As we all know, earlier this month, North Korea launched multiple missiles toward Japan, and detonated its largest nuclear device to date. Our current sanctions-based approach to deterrence has had little-to-no effect on North Korea's nuclear program, and we need to work closely with our allies to meet this challenge. Following North Korea's most recent provocations Secretary Kerry met with his counterparts, Foreign Minister Kishida (key SHEE dah) of Japan and Foreign Minister Yun Byung-se (yoon PYUNG say) of Korea. Deputy Secretary Blinken has made great strides in promoting and facilitating a greater trilateral relationship as well. The increasing security threat posed by North Korea's rogue regime underscored yet again this trilateral relationship's importance. As U.S. foreign policy is subjected to the transitional period of elections and a change of administration over the coming months, it is imperative that the value of this trilateral cooperation is not neglected, and that the positive trend of closer cooperation continues.

Korea and Japan have long endured legacy issues that have created domestic friction that hindered their relationship and limits their own bilateral cooperation.
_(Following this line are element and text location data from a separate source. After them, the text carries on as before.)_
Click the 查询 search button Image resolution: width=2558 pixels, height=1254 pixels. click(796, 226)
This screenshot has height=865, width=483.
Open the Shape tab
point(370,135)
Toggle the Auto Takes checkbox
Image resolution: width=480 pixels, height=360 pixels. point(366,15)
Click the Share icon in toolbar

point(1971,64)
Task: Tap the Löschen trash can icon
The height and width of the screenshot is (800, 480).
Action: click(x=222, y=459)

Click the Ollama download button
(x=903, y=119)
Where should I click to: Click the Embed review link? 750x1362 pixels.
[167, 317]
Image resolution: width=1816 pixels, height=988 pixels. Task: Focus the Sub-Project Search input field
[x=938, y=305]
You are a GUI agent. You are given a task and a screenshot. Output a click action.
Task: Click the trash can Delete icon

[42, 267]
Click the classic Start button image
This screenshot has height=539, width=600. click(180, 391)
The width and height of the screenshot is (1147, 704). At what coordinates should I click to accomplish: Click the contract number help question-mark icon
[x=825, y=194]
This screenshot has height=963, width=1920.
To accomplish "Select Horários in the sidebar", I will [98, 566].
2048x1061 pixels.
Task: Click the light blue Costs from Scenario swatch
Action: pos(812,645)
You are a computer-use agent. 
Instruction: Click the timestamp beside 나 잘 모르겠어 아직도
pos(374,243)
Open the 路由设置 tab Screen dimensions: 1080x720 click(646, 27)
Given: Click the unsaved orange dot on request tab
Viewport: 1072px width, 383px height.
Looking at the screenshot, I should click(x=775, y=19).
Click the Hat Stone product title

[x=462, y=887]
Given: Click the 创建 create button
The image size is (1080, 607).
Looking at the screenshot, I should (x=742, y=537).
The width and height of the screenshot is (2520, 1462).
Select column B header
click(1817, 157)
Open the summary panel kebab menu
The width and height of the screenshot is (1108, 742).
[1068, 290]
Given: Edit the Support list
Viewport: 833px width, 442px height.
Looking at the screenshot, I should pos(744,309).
But over the last year, the world has witnessed Prime Minister Abe and President Park leading their countries in historic steps towards a closer and more productive relationship. I commend each of them for their courage to take those important strides, resulting in positive influence on the strategic outlook of the region and demonstrating even more promise for the future. The past year has seen improved military diplomacy and intercommunications, including a new hotline between defense ministers, and the first trilateral missile defense exercise with the U.S., and I hope there is more to come.

In late May, President Obama travelled to Hiroshima, where he met with survivors of the atomic explosion and made nuclear policy recommendations for the future. This summer, the Japanese First Lady Akie Abe visited Pearl Harbor, and paid her respects to those who died in the surprise attack that pulled our nation into war with Japan. This type of diplomacy, quietly working to heal old wounds without getting hung up on explicit apologies, is commendable, and can serve as a model to our close allies, The Republic of Korea and Japan

Today's Asia poses innumerable challenges to those who believe in personal liberties, free markets, democratic governance, and peaceful dispute resolution. We face nuclear belligerence, territorial aggression, and serious competition from an ideology that supposes a less free society and economy brings greater success. In each of these realms, our national interests are aligned with those of the Republic of Korea and Japan, not through any coercion or persuasion, but because we fundamentally agree.

By encouraging these two allies to cooperate more closely in the context of our trilateral relationship, we will be able to address mutual challenges in a more united and robust manner. To this end, I hope that we will continue to see closer cooperation between the Republic of Korea and Japan, including meaningful dialogue between national leaders and increasing military exercises. I also strongly encourage our allies to implement the terms of the agreement on comfort women quickly and to the satisfaction of both sides. And finally, I hope that all parties involved work to promote better relations among Japan and Korea's populations at large. We are grateful that Assistant Secretary Russel joins us today, and I look forward to hearing his expertise firsthand and his suggestions on strengthening this critical trilateral relationship.